All that is needed is the number of lines in the records that contain the word "light", stated without anything else.

Records from a data source:
--

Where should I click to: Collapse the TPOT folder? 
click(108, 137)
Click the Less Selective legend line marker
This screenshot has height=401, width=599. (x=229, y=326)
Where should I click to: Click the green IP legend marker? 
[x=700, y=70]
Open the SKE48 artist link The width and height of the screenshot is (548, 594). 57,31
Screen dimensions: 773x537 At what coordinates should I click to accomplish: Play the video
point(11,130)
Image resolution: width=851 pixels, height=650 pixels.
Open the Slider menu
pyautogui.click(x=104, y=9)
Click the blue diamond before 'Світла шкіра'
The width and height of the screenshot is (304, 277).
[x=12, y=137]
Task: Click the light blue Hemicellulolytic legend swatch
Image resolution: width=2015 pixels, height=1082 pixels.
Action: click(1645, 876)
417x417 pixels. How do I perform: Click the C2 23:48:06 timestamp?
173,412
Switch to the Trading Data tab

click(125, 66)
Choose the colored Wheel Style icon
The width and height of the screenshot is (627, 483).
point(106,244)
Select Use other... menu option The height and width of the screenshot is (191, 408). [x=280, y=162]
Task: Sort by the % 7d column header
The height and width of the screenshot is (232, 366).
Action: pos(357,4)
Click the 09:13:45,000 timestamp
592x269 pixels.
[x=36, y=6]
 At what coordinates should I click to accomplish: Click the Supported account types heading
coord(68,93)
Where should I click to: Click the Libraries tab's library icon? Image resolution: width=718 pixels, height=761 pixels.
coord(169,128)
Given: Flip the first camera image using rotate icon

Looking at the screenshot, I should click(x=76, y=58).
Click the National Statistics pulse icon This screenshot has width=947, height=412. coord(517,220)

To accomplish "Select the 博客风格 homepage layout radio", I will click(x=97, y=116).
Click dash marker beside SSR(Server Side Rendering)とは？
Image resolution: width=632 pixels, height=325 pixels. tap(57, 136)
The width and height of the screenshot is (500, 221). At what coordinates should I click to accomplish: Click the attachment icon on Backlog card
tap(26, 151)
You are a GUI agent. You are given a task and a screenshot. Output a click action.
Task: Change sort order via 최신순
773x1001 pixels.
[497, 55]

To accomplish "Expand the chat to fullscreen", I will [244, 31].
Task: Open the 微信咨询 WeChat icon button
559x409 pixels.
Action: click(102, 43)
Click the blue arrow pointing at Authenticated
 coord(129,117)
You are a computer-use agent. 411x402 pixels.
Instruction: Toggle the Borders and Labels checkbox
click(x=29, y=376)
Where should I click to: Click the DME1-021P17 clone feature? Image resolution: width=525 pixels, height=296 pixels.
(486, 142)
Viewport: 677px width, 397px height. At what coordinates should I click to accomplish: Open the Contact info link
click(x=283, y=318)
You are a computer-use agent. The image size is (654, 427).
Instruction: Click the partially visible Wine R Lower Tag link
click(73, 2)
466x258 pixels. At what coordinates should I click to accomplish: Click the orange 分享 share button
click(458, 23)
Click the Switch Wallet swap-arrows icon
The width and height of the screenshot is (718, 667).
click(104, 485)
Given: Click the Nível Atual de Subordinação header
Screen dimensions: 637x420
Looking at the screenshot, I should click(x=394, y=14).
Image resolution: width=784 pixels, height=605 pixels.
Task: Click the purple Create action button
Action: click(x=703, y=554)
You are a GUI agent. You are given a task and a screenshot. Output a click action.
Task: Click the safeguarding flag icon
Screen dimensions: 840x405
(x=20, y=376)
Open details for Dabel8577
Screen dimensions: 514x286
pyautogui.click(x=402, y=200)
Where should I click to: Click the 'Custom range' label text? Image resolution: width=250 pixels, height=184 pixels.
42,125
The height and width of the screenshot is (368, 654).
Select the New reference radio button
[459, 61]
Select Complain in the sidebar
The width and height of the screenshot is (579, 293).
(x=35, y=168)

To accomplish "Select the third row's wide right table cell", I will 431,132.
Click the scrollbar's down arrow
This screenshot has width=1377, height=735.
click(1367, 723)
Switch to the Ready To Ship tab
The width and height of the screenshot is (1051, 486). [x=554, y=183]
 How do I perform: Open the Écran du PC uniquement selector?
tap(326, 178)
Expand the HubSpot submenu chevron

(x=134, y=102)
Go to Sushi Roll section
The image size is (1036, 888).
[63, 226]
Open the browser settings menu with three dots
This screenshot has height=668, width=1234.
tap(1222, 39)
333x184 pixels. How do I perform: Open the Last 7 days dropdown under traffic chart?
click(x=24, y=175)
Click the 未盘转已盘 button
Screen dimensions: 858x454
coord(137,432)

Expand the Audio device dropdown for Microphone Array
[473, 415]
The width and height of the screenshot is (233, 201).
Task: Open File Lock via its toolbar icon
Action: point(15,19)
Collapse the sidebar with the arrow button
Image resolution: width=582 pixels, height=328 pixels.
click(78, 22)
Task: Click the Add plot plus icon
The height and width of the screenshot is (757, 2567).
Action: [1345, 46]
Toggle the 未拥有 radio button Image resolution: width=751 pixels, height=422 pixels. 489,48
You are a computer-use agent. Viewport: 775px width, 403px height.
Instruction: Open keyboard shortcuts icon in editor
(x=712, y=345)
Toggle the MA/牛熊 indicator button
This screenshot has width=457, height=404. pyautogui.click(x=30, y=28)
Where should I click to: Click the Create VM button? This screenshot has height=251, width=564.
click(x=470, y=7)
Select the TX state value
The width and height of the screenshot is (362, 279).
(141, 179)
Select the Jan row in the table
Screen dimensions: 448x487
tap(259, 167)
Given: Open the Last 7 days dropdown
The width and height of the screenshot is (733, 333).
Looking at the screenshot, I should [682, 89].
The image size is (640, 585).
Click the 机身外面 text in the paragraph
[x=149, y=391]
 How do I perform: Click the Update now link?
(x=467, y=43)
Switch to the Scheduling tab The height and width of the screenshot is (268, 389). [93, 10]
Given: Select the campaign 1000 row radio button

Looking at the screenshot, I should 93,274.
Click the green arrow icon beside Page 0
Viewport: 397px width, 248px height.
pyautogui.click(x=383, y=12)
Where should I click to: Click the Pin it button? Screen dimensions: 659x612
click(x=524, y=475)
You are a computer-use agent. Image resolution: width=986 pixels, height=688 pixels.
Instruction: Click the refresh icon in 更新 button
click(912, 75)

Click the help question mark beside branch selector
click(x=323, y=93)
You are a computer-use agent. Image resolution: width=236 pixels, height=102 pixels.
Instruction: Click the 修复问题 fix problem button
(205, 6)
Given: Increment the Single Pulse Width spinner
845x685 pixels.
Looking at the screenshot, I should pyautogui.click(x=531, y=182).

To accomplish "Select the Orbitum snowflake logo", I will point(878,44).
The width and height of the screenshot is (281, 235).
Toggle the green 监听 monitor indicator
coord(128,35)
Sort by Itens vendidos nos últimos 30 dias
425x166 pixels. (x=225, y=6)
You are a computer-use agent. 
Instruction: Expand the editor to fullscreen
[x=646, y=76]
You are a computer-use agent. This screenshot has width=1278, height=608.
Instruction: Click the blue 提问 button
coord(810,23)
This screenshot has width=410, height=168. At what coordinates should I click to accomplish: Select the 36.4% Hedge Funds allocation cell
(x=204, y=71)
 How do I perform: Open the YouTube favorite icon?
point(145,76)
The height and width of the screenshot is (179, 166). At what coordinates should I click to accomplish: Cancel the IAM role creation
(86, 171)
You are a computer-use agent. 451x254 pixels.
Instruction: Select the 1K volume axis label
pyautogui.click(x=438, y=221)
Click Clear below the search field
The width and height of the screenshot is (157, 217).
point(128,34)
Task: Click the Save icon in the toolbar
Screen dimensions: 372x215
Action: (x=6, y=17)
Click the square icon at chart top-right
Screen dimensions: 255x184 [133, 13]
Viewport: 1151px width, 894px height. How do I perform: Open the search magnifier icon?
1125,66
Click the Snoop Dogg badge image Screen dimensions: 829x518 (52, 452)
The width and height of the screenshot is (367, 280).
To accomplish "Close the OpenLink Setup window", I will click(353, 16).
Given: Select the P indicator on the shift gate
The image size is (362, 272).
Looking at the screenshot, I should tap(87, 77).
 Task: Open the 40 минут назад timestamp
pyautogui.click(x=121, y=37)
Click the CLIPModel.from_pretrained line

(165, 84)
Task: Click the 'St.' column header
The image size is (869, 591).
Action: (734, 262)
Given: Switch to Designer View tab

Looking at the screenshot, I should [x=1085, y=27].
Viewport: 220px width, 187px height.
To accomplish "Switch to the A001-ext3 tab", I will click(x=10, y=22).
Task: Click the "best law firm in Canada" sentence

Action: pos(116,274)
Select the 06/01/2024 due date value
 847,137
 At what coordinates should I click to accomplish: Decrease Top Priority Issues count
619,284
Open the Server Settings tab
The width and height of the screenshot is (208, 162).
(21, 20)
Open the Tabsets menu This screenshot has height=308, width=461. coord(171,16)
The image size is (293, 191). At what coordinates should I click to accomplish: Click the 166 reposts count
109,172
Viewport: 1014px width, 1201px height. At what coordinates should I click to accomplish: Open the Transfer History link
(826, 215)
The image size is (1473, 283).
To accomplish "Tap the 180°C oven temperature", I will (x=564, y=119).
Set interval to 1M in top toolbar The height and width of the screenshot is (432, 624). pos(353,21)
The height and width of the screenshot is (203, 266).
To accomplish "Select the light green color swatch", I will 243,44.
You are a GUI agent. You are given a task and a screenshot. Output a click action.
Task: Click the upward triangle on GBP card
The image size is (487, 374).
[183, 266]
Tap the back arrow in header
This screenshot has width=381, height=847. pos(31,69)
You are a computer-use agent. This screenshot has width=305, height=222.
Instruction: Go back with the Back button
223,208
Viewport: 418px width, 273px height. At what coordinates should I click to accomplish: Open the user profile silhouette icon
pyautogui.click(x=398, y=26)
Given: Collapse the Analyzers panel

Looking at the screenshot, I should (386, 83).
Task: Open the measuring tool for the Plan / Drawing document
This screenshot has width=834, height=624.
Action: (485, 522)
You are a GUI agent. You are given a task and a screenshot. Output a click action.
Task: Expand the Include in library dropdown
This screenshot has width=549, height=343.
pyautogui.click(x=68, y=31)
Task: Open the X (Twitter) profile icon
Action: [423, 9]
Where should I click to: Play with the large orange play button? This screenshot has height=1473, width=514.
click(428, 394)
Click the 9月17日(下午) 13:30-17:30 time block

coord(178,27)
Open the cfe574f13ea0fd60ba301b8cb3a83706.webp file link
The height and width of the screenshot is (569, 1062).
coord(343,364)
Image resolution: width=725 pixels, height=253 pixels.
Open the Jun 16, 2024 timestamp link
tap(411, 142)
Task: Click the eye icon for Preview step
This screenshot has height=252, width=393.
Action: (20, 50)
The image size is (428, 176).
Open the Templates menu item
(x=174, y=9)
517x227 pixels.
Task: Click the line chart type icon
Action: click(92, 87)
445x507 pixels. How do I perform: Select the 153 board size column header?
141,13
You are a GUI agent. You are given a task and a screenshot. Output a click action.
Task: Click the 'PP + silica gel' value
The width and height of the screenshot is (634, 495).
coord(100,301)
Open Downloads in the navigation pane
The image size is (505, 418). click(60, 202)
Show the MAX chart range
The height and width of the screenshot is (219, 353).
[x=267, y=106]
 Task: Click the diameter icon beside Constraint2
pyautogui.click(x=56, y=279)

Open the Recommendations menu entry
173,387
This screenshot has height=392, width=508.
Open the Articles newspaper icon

--

WRITTEN REPLY
2